Reverse Engineering easy 40 pts

weird-app

ImaginaryCTF 2025 · 2025 · Jul 5, 2025

Android APK that applies a position-dependent substitution over letters/digits/specials. Invert it in Python.

#android #apk #jadx #substitution

source on GitHub

Category: Reversing · Difficulty: 4/10 · Author: cleverbear57

Problem

The APK applies a position-dependent substitution to every character of the input flag:

letters a-z: shift +i (mod 26)
digits 0-9: shift +2*i (mod 10)
specials !@#$%^&*()_+{}[]|: shift +i*i (mod 18)

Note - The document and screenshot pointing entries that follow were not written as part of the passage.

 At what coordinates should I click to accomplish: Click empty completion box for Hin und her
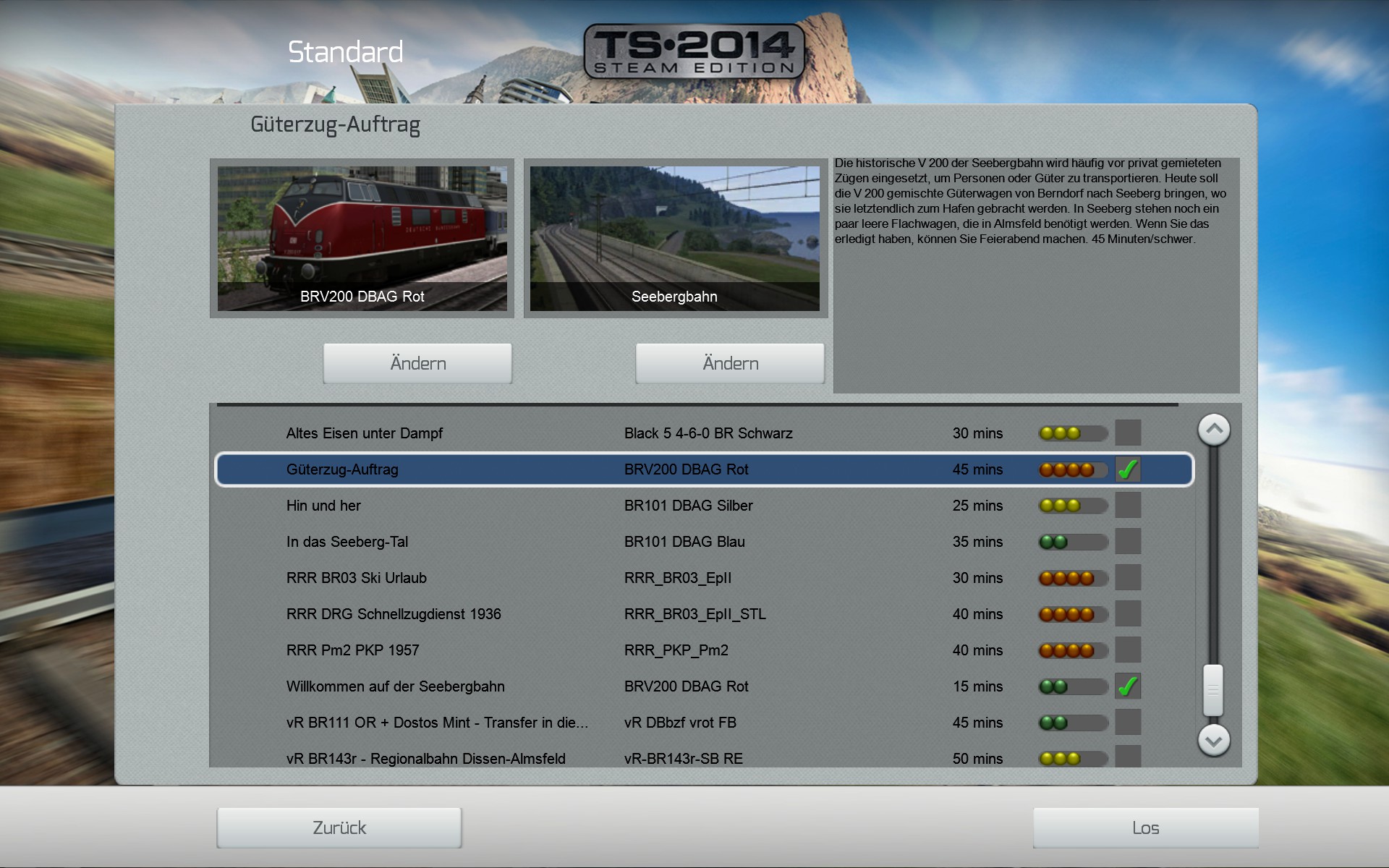click(x=1128, y=505)
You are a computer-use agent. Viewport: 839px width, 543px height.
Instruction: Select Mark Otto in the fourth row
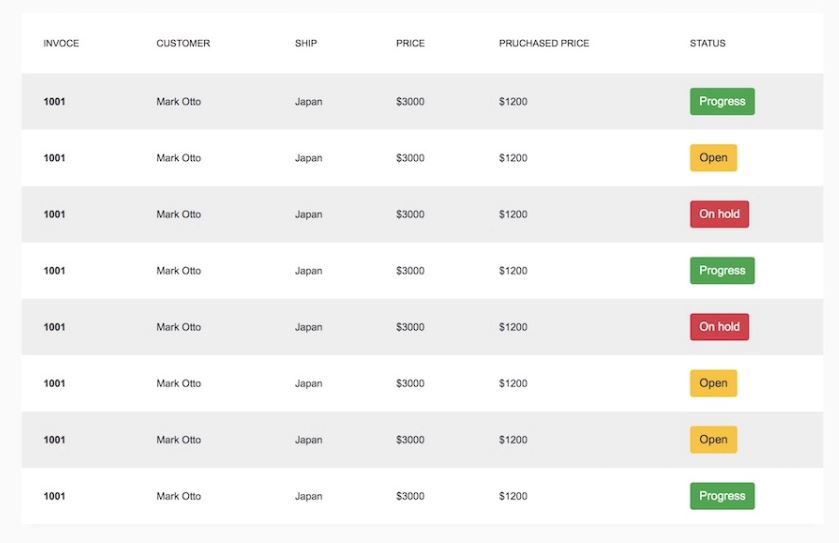pyautogui.click(x=178, y=271)
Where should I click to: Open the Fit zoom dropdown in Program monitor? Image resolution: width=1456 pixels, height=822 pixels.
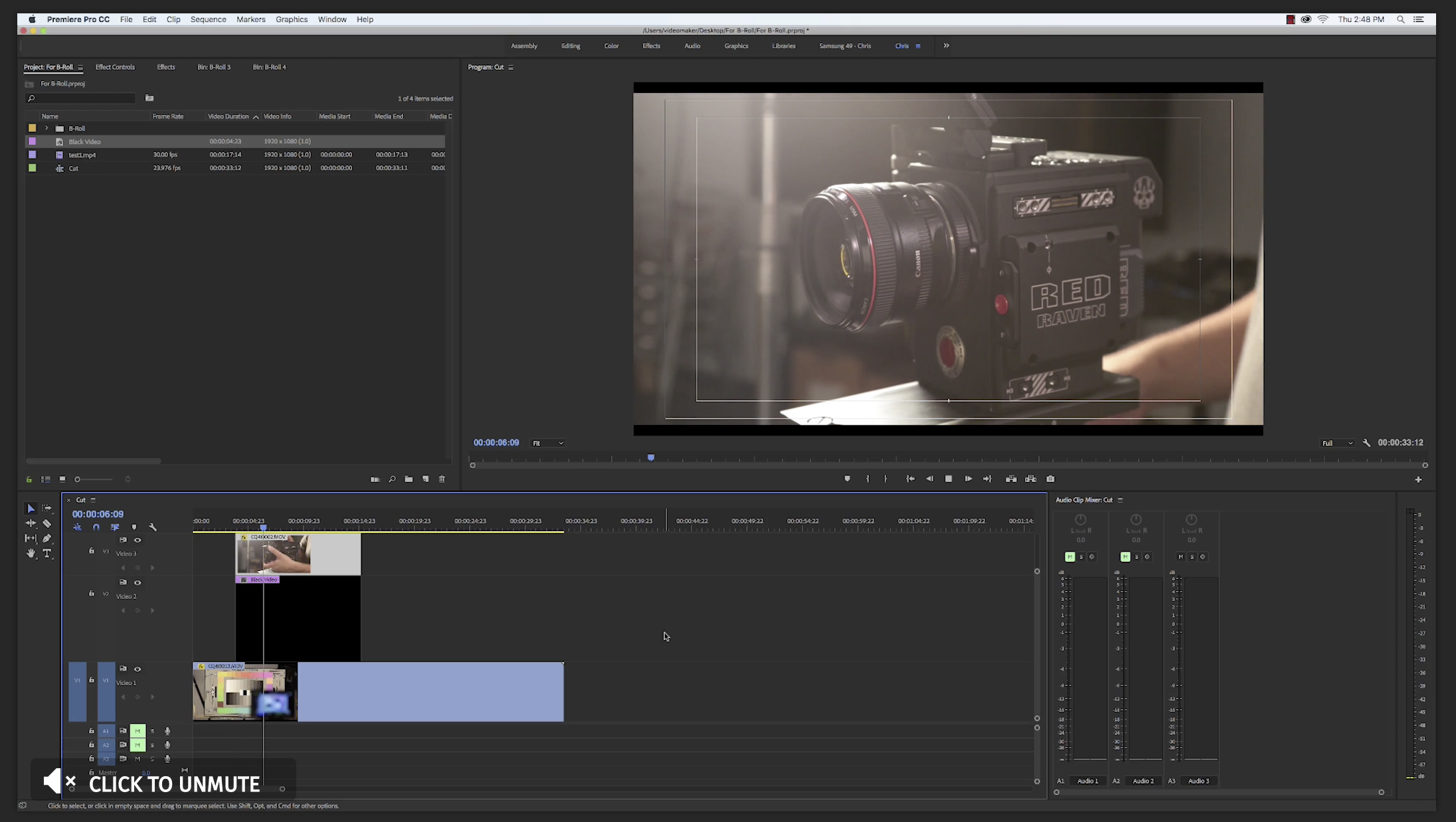pyautogui.click(x=547, y=442)
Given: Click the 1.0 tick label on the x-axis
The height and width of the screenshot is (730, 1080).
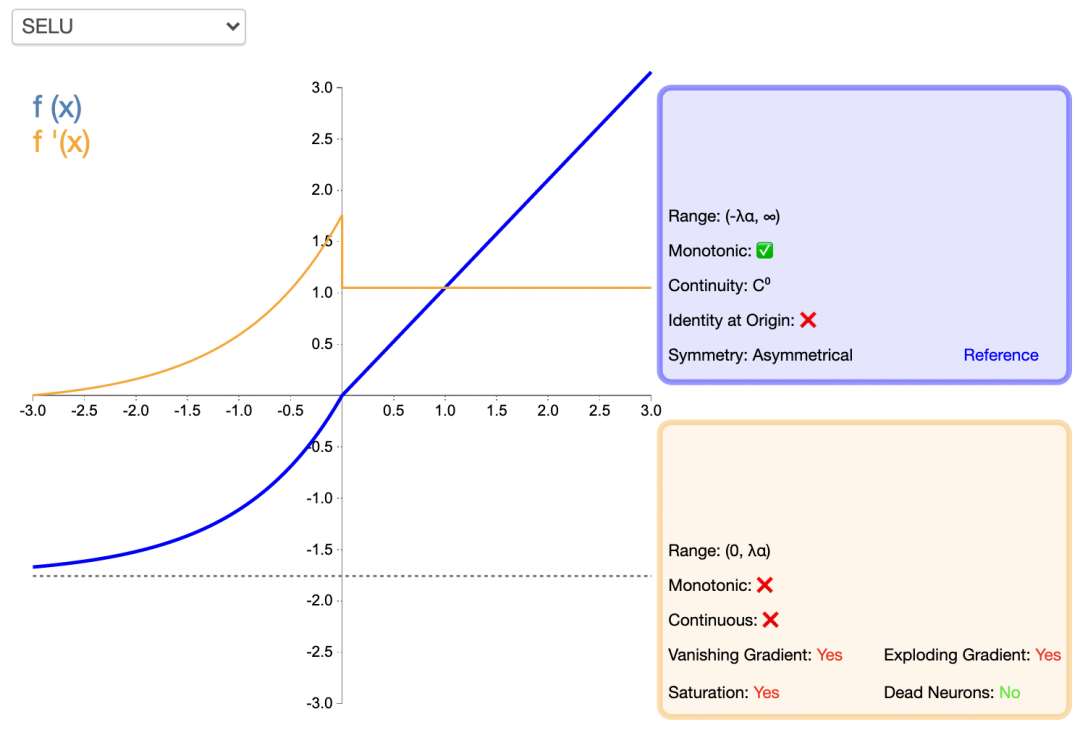Looking at the screenshot, I should [x=445, y=411].
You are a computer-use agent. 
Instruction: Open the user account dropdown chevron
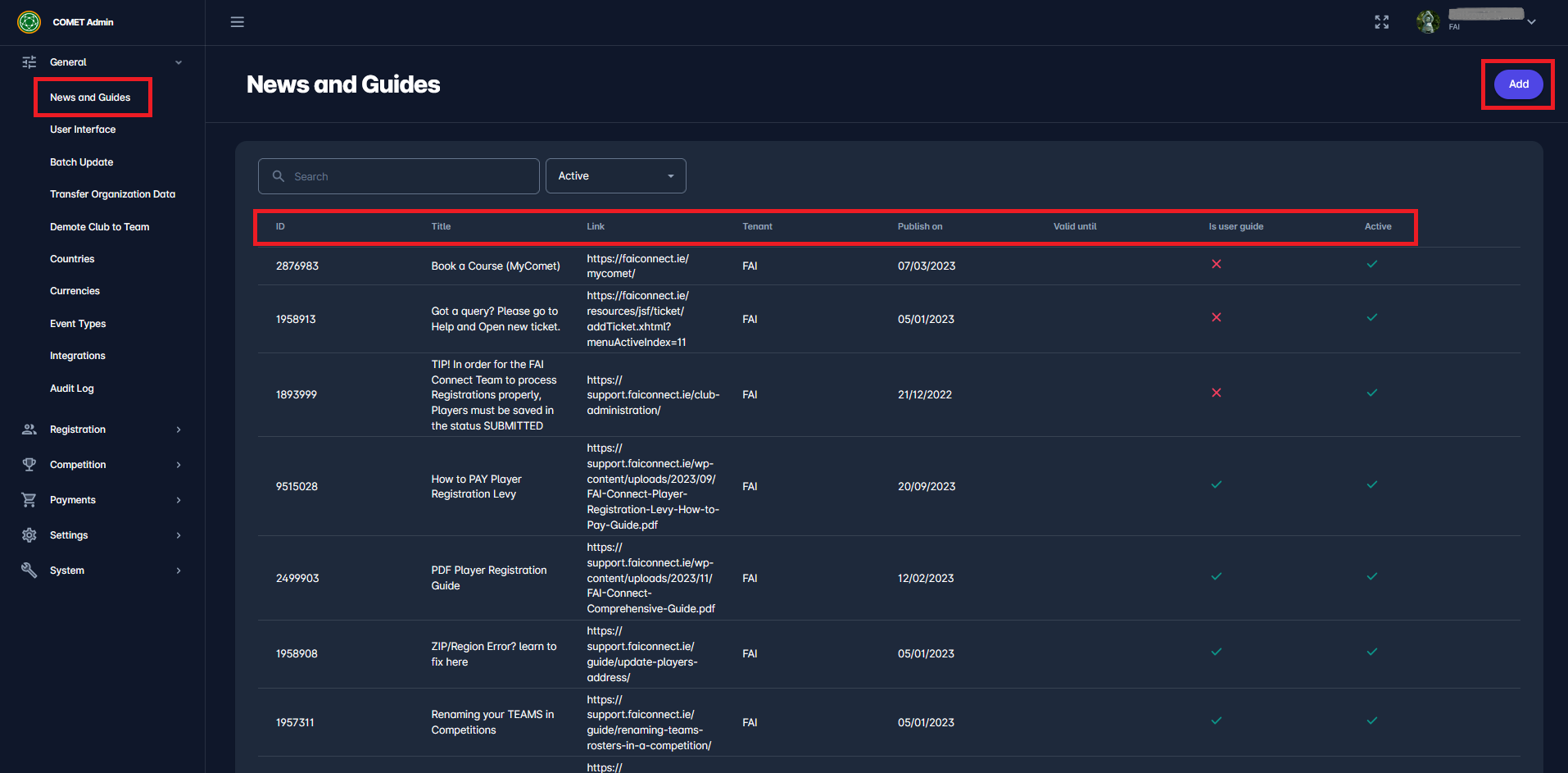pos(1531,22)
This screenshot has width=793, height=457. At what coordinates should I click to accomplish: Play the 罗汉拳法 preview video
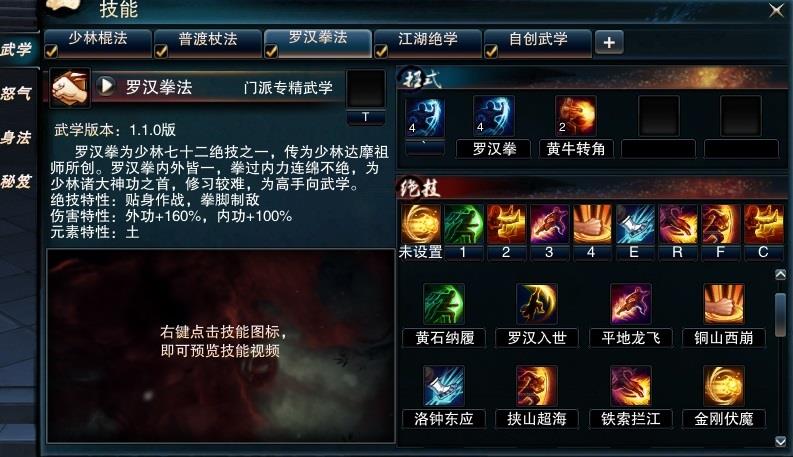point(106,86)
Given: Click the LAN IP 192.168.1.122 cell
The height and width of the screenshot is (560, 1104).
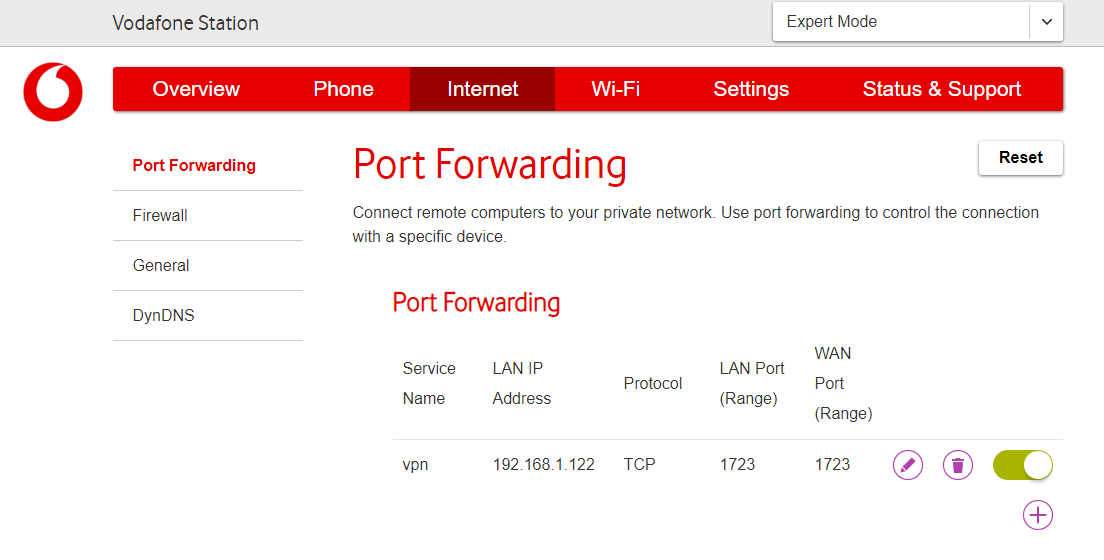Looking at the screenshot, I should 543,465.
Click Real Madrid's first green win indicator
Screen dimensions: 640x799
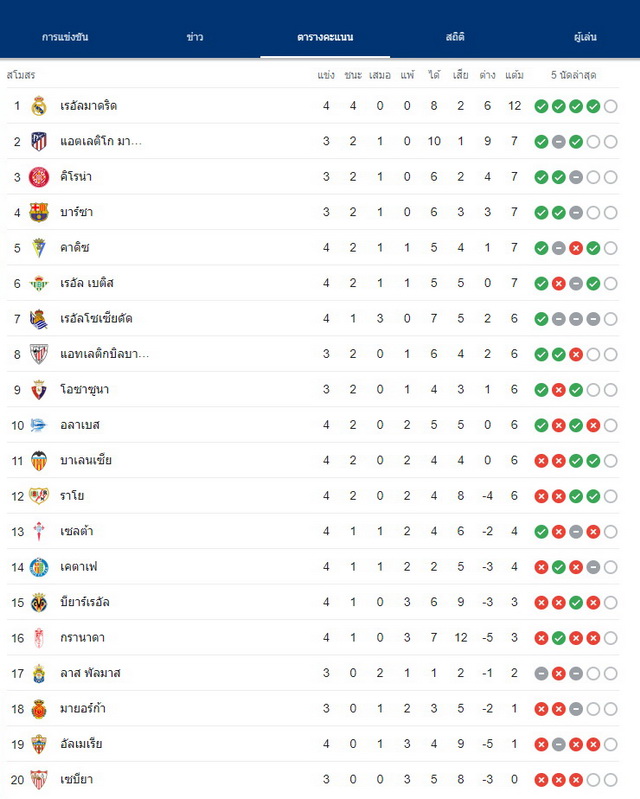(x=541, y=106)
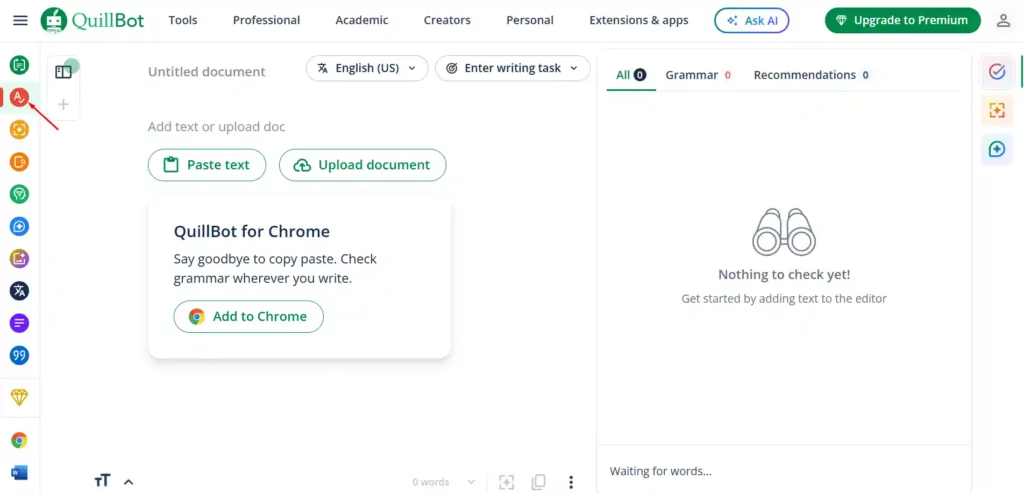Click the yellow Premium diamond icon in sidebar
The height and width of the screenshot is (493, 1024).
[19, 397]
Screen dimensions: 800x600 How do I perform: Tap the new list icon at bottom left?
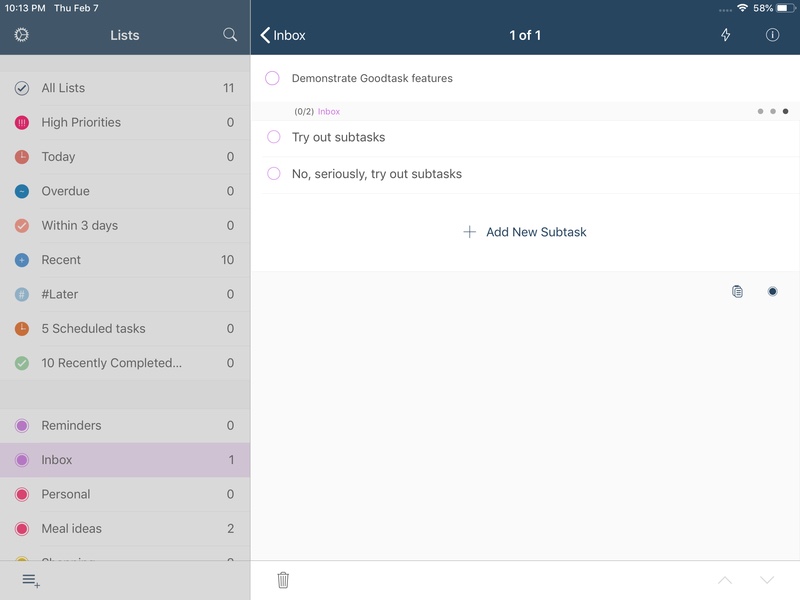pos(28,578)
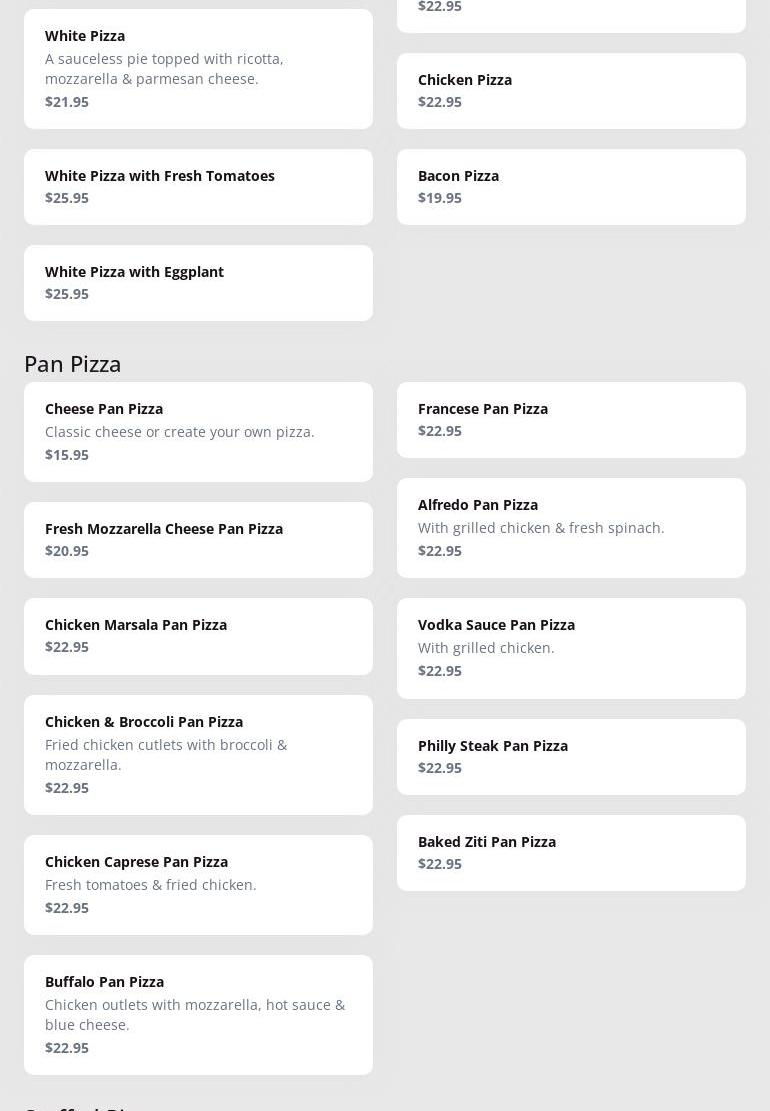Screen dimensions: 770x1111
Task: Click the $21.95 White Pizza price
Action: 67,102
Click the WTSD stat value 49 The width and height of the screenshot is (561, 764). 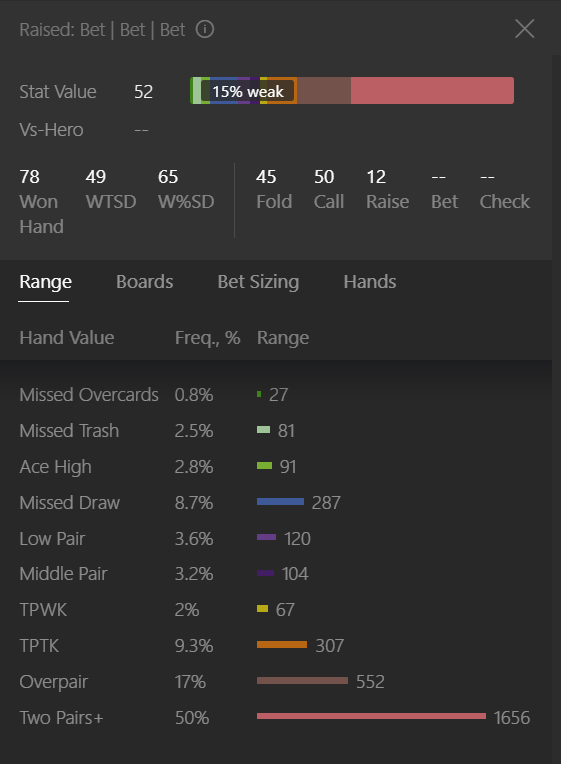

The activity displays the transformed result. Goal: invert the transform.

Tools

jadx-gui for the APK.
Python 3.

Finding the transform

In MainActivityKt.transformFlag:

public static final String transformFlag(String flag) {
    String res = "";
    int length = flag.length();
    for (int i = 0; i < length; i++) {
        for (int c = 0; c < 26; c++)
            if ("abcdefghijklmnopqrstuvwxyz".charAt(c) == flag.charAt(i))
                res += "abcdefghijklmnopqrstuvwxyz".charAt((c + i) % 26);
        for (int c = 0; c < 10; c++)
            if ("0123456789".charAt(c) == flag.charAt(i))
                res += "0123456789".charAt(((i * 2) + c) % 10);
        for (int c = 0; c < 18; c++)
            if ("!@#$%^&*()_+{}[]|".charAt(c) == flag.charAt(i))
                res += "!@#$%^&*()_+{}[]|".charAt(((i * i) + c) % 18);
    }
    return res;
}

Transformed flag from a string constant in the same class:

idvi+1{s6e3{)arg2zv[moqa905+

Inverting

abc = "abcdefghijklmnopqrstuvwxyz"
dig = "0123456789"
spec = "!@#$%^&*()_+{}[]|"

out = "idvi+1{s6e3{)arg2zv[moqa905+"
res = []

for i, ch in enumerate(out):
    if ch in abc:
        res.append(abc[(abc.index(ch) - i) % 26])
    elif ch in dig:
        res.append(dig[(dig.index(ch) - 2 * i) % 10])
    elif ch in spec:
        res.append(spec[(spec.index(ch) - i * i) % len(spec)])

print("".join(res))

Flag

ictf{1_l0v3_@ndr0id_stud103}